39.Le Comité recommande à l’État partie d’intensifier ses efforts pour lutter contre la propagation du VIH/sida. Il lui demande de fournir des données statistiques détaillées, ventilées par année, sur l’incidence du VIH/sida et les mesures prises pour lutter contre cette pandémie, y compris les programmes d’information.

40.Conformément à son Observation générale no 14 (2000) sur le droit au meilleur état de santé susceptible d’être atteint, le Comité recommande à l’État partie de fournir des soins de santé appropriés pour les personnes séropositives ou atteintes du sida et de mettre en œuvre des activités de sensibilisation du public à ces problèmes.

41. Le Comité invite instamment l’État partie à prendre des mesures efficaces pour limiter la consommation de khat et à mener de nouvelles études sur les incidences de cette pratique sur la santé et l’économie.

42.Le Comité recommande à l’État partie de prendre immédiatement des mesures pour mettre en œuvre le plan national de lutte contre le tabagisme élaboré récemment par le Ministère de la santé.

43.Le Comité invite instamment l’État partie à mettre pleinement en œuvre son plan d’action national pour l’enseignement pour tous, en prenant en compte son Observation générale no 11 (1999) sur les plans d’action pour l’enseignement primaire (art. 14 du Pacte), ainsi que son Observation générale no 13 (1999) sur le droit à l’éducation (art. 13 du Pacte).

44.Le Comité demande à l’État partie d’adopter des mesures efficaces pour lutter contre l’analphabétisme et de fournir, dans son prochain rapport périodique, des renseignements sur les mesures prises et les résultats obtenus dans ce domaine. Il demande également à l’État partie d’y inclure des données statistiques ventilées et comparatives.

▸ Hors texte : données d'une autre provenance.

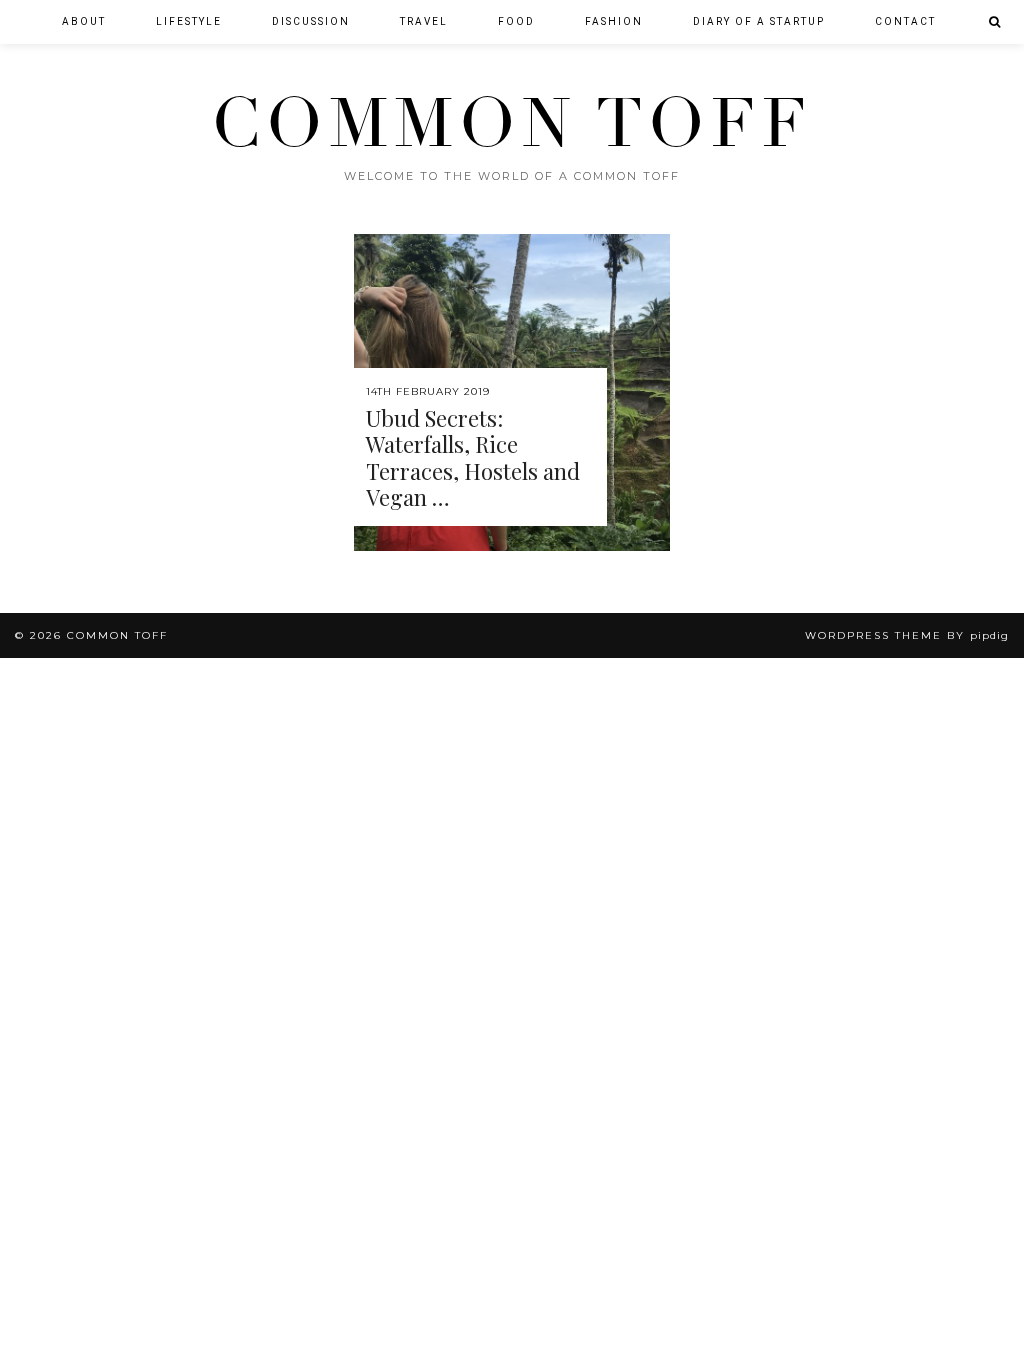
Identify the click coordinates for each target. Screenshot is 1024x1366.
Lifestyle (189, 21)
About (84, 21)
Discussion (311, 21)
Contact (905, 21)
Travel (424, 21)
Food (516, 21)
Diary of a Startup (759, 21)
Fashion (614, 21)
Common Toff (512, 124)
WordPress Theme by (907, 635)
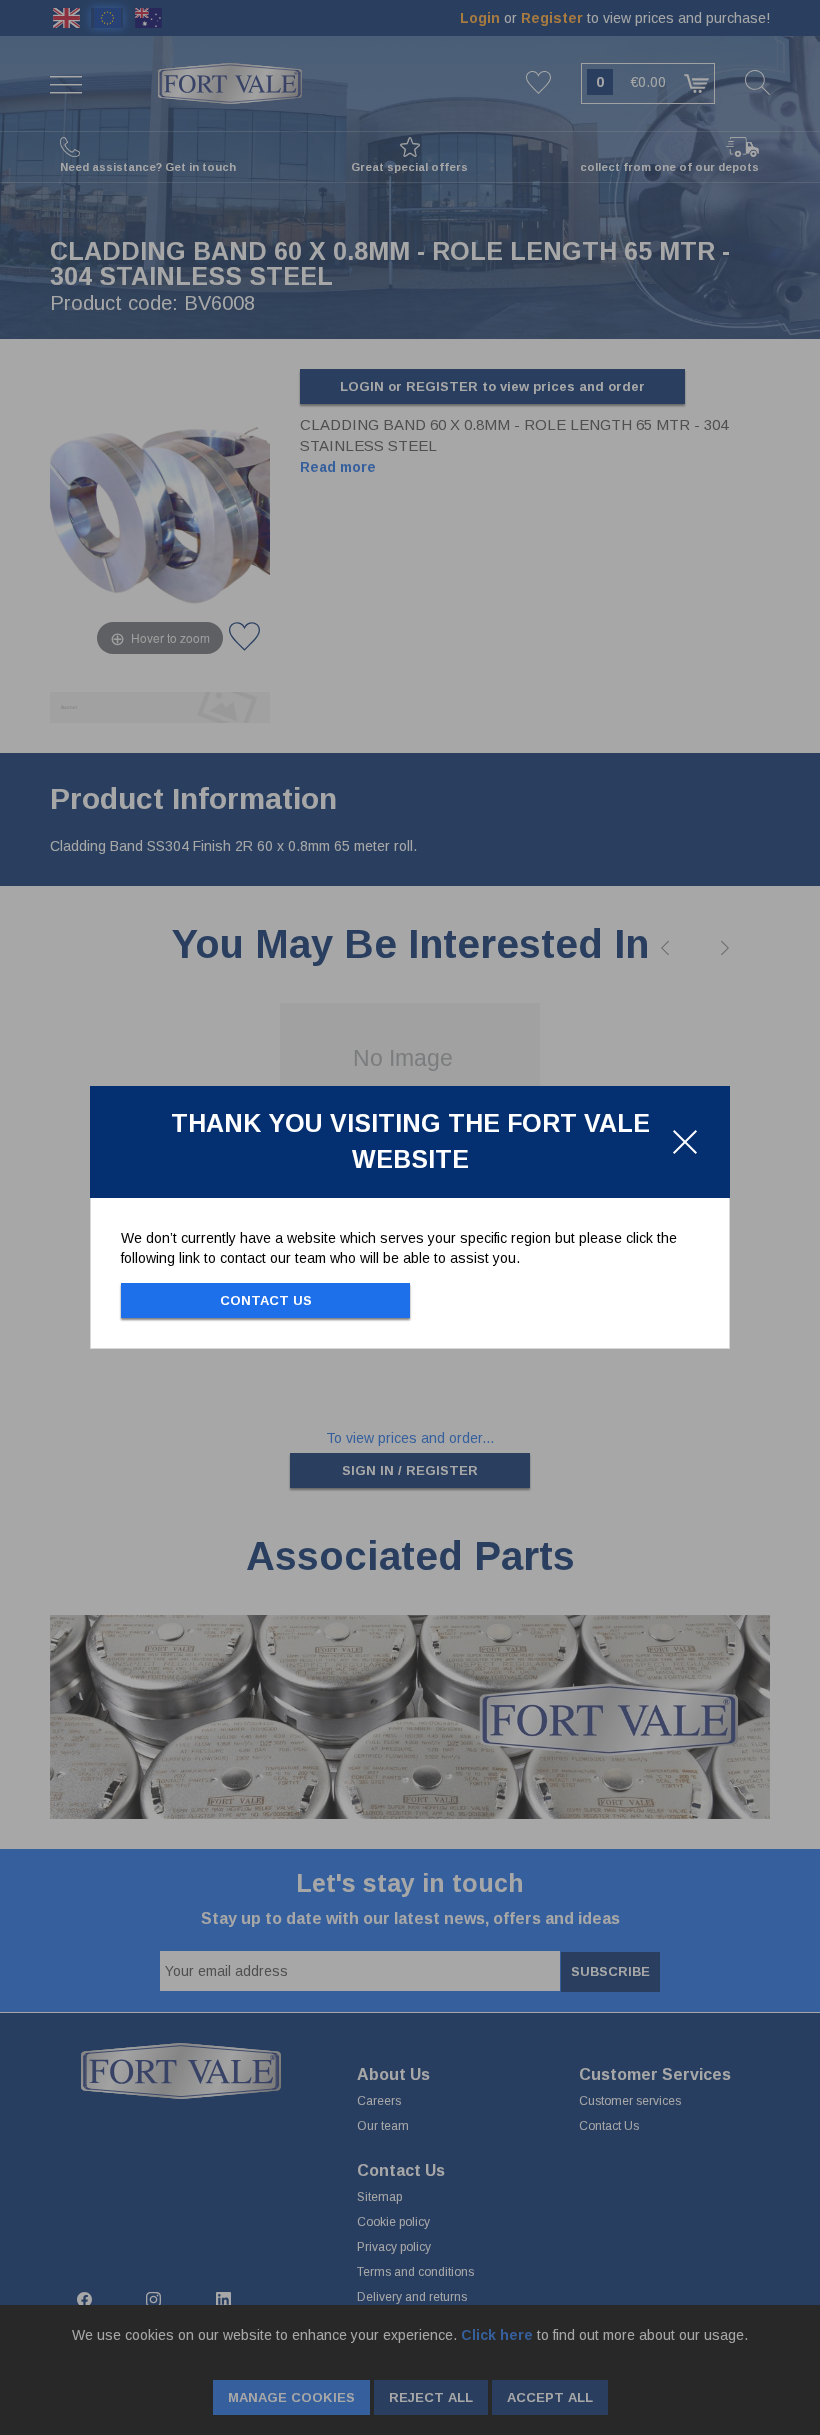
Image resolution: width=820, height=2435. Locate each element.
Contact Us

45.Le Comité recommande à l’État partie d’améliorer ses programmes de formation dans le domaine des droits de l’homme, de manière à mieux faire connaître le Pacte et les autres instruments internationaux relatifs aux droits de l’homme et à en favoriser la mise en œuvre, en particulier parmi les membres du corps judiciaire, les responsables de l’application des lois et les fonctionnaires chargés de l’application du Pacte.

46.Le Comité recommande également à l’État partie de créer une institution nationale indépendante chargée des droits de l’homme, conformément aux Principes concernant le statut des institutions nationales pour la promotion et la protection des droits de l’homme (Principes de Paris, résolution 48/134 de l’Assemblée générale, annexe). Il recommande en outre à l’État partie de veiller à ce que les droits économiques, sociaux et culturels fassent partie du mandat de cette institution et à ce que celle‑ci soit facilement accessible grâce à des antennes locales. À cet effet, le Comité recommande à l’État partie de solliciter une aide technique auprès du Haut‑Commissariat aux droits de l’homme.

47.Le Comité prie l’État partie d’assurer une large diffusion de ses observations finales à tous les niveaux de la société et, en particulier, auprès des agents de l’État et des membres du corps judiciaire, et d’informer le Comité, dans son prochain rapport périodique, de toutes les mesures prises pour appliquer ses observations.

48.Le Comité encourage l’État partie à consulter les organisations non gouvernementales et d’autres membres de la société civile lors de l’élaboration de son prochain rapport périodique.

49.Le Comité prie l’État partie de soumettre son deuxième rapport périodique au plus tard le 30 juin 2008.